TASK BRIEF: Below are some records; reproduce them exactly.

****************************************

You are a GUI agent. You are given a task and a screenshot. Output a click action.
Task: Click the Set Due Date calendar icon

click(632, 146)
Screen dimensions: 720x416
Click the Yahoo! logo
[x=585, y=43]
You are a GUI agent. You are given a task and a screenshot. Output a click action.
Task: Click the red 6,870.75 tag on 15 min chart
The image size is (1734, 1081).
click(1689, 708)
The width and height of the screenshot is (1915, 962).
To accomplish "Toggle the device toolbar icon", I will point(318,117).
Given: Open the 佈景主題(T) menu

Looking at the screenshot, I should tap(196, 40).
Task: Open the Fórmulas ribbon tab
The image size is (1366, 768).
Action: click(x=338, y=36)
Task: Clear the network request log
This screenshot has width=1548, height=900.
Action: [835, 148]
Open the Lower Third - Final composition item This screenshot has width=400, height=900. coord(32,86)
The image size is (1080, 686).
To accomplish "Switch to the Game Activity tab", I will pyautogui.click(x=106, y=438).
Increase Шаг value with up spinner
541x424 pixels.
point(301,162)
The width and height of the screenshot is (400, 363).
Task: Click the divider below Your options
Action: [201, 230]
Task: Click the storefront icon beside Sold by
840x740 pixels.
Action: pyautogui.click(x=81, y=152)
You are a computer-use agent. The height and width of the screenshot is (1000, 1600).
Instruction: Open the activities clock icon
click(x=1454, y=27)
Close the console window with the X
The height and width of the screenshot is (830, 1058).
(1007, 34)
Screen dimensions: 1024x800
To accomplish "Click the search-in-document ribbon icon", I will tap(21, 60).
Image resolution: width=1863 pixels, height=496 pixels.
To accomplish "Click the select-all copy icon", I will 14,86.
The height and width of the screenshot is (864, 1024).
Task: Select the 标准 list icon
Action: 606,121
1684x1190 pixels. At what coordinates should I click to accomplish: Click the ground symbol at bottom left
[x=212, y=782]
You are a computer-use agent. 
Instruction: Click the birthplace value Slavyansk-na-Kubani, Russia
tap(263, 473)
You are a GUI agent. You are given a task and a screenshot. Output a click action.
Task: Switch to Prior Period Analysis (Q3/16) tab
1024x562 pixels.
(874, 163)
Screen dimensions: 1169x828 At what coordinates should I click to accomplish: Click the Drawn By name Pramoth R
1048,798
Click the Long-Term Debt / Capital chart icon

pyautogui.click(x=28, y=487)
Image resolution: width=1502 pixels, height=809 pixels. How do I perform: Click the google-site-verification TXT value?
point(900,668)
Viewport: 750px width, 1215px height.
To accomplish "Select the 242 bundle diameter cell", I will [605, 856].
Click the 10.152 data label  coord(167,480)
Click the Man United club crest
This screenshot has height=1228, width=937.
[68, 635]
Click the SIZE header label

****************************************

RESPONSE:
You are a GUI agent. You are given a task and a screenshot. Output a click action.
Task: Click the Set Due Date calendar icon

click(632, 146)
Screen dimensions: 720x416
Click the Yahoo! logo
[x=585, y=43]
You are a GUI agent. You are given a task and a screenshot. Output a click action.
Task: Click the red 6,870.75 tag on 15 min chart
The image size is (1734, 1081).
click(1689, 708)
The width and height of the screenshot is (1915, 962).
To accomplish "Toggle the device toolbar icon", I will point(318,117).
Given: Open the 佈景主題(T) menu

Looking at the screenshot, I should tap(196, 40).
Task: Open the Fórmulas ribbon tab
The image size is (1366, 768).
Action: click(x=338, y=36)
Task: Clear the network request log
This screenshot has width=1548, height=900.
Action: [835, 148]
Open the Lower Third - Final composition item This screenshot has width=400, height=900. coord(32,86)
The image size is (1080, 686).
To accomplish "Switch to the Game Activity tab", I will pyautogui.click(x=106, y=438).
Increase Шаг value with up spinner
541x424 pixels.
point(301,162)
The width and height of the screenshot is (400, 363).
Task: Click the divider below Your options
Action: [201, 230]
Task: Click the storefront icon beside Sold by
840x740 pixels.
Action: pyautogui.click(x=81, y=152)
You are a computer-use agent. The height and width of the screenshot is (1000, 1600).
Instruction: Open the activities clock icon
click(x=1454, y=27)
Close the console window with the X
The height and width of the screenshot is (830, 1058).
(1007, 34)
Screen dimensions: 1024x800
To accomplish "Click the search-in-document ribbon icon", I will tap(21, 60).
Image resolution: width=1863 pixels, height=496 pixels.
To accomplish "Click the select-all copy icon", I will 14,86.
The height and width of the screenshot is (864, 1024).
Task: Select the 标准 list icon
Action: 606,121
1684x1190 pixels. At what coordinates should I click to accomplish: Click the ground symbol at bottom left
[x=212, y=782]
You are a computer-use agent. 
Instruction: Click the birthplace value Slavyansk-na-Kubani, Russia
tap(263, 473)
You are a GUI agent. You are given a task and a screenshot. Output a click action.
Task: Switch to Prior Period Analysis (Q3/16) tab
1024x562 pixels.
(874, 163)
Screen dimensions: 1169x828 At what coordinates should I click to accomplish: Click the Drawn By name Pramoth R
1048,798
Click the Long-Term Debt / Capital chart icon

pyautogui.click(x=28, y=487)
Image resolution: width=1502 pixels, height=809 pixels. How do I perform: Click the google-site-verification TXT value?
point(900,668)
Viewport: 750px width, 1215px height.
To accomplish "Select the 242 bundle diameter cell", I will [605, 856].
Click the 10.152 data label  coord(167,480)
Click the Man United club crest
This screenshot has height=1228, width=937.
[68, 635]
Click the SIZE header label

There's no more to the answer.